Inspiration - or what makes me tick

It's a funny thing - 'inspiration'. Photographers talk about it all the time. I suppose being involved in the visual arts, we take 'inspiration' from all sorts of visual media. Photographs, movies, music videos, paintings etc. Or do we?

If I'm honest, movies don't really interest me in the way they do other photographers. I like to watch films that entertain me. I'm a sucker for post apocalyptic, sci-fi films. I watched 'Doomsday' last night starring Craig Conway as the blood thirsty leader of a tribe of cannibalistic punks. The film was 'Mad Max' meets 'Escape from New York'. To me it was highly entertaining, especially as I shot Craig's wedding a couple of years ago, and he's such a lovely person - so far removed from his character in this film!! I like to switch off and be entertained when watching films. 'Terminator - Salvation' will be high on my list of 'must see' films this summer, but I can't really see me utilising metal skeletons with red eyes on my next wedding ;-) So do I get influenced from movies?
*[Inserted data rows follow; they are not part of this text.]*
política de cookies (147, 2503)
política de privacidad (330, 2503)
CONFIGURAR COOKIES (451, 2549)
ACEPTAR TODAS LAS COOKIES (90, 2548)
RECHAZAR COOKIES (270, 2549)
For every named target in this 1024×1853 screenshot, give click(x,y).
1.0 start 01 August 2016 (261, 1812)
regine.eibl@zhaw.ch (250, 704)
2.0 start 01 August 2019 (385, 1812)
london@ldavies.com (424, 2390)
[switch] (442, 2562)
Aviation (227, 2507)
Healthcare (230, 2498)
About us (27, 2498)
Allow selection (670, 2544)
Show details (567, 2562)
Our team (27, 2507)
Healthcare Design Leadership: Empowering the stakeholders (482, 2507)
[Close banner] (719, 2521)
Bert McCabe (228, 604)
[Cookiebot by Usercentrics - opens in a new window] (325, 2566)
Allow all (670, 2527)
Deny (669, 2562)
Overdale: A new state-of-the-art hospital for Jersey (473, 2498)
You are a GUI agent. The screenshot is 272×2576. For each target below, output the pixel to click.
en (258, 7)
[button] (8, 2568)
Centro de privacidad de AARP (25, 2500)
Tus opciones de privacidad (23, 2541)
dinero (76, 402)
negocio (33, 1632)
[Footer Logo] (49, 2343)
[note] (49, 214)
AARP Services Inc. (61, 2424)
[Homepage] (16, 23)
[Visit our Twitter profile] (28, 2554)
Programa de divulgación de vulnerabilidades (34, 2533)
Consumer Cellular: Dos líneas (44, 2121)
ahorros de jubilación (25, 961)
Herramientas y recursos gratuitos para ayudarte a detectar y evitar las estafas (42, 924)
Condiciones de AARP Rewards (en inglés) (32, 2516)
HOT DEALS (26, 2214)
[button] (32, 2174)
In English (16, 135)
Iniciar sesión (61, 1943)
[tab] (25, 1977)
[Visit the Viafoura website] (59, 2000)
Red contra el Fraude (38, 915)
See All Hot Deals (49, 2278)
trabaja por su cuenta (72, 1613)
Not that I'm aware of.

Music videos. Now there's something I am genuinely interested in. Although my music taste tends to lean towards 'indie' music, and the thought of seeing Doves in concert in a couple of weeks has me really excited, as does the prospect of seeing the incredible Kasabian along with Oasis next week. However,  I'm not really sure how watching the video to 'Empire' really inspires me when taking wedding pictures - although I'm pretty sure it will be on my playlist in my car on the way to Saturday's wedding.

Art galleries and paintings. I think I enjoy looking at paintings, but I don't have any in my house apart from abstracts. I suppose painting is too formal for me. By it's nature it's a static medium, and this isn't really something that gets me too excited. I reckon if I were a portrait photographer, then paintings would be of real interest to me.

No - my inspiration has always come from photography. I feel photography, and in particular photojournalism and documentary photography, has a power that simply isn't there in other visual mediums. I must confess though, that I often ignore the content of the image and look at the composition and lighting. I bought the James Nachtwey book 'Inferno' a few years ago, and after showing it to my Dad, he was perplexed as to why I had such a book. The images are often disturbing, in some cases horrific, and yet I see a beauty in the lines and composition that run through Nachtwey's work. It's the same with Eugene Richard's 'Cocaine Blue'. Disturbing images, and yet I'm in awe of Richard's use of wide angle lenses. Alex Webb's 'Instanbul' is another favourite of mine. Webb's composition tends to utilise a componant in the image that splits the picture into two - maybe a wall, a pain of glass, a lampost. His images could be two pictures in one frame. Utterly brilliant.

When I look back at my images, I can see 'influences' from these photographers in my wedding work. They are certainly subconcious, as I never go out to take a 'Nachtwey' image on a wedding day. But they are there. I suppose it's years of being immersed in documentary photography. Even my landscape work has more in common with Don McCullin than any mainstream landscape photographer.

One of the things I get asked to do a lot, is look at other wedding photographer's work. But if I'm truly honest, looking at wedding photography doesn't really interest me. It never has done. The trouble with wedding photography is that it's driven by fad and fashion, and that isn't really me. I've only ever wanted to pursue my own style of photography - to develop a 'look' to my images that is mine. Over fifteen years I've been shooting with this mindset. I've been refining my style, and improving my images constantly and each year my goal is to change my images on my website with better images.

Even when it comes to post production and printing, my documentary influences still come to the fore. Early on in my career I was immersed in the work of Ansel Adams, and in particular his ideas on the Zone System. With digital I've been able to incorporate some of his Zone System ideas into my work, but more importantly I've taken on board his ideas on getting the very best out of black and white images. But perhaps a bigger influence was the look of the images from Sebastiao Salgado and W. Eugene Smith. Smith was a master in the darkroom, and his ideas on accentuating the main subject within an image still resonated with me today as I worked on Saturday's wedding pictures...which were inspired in some way by all of those great photographers.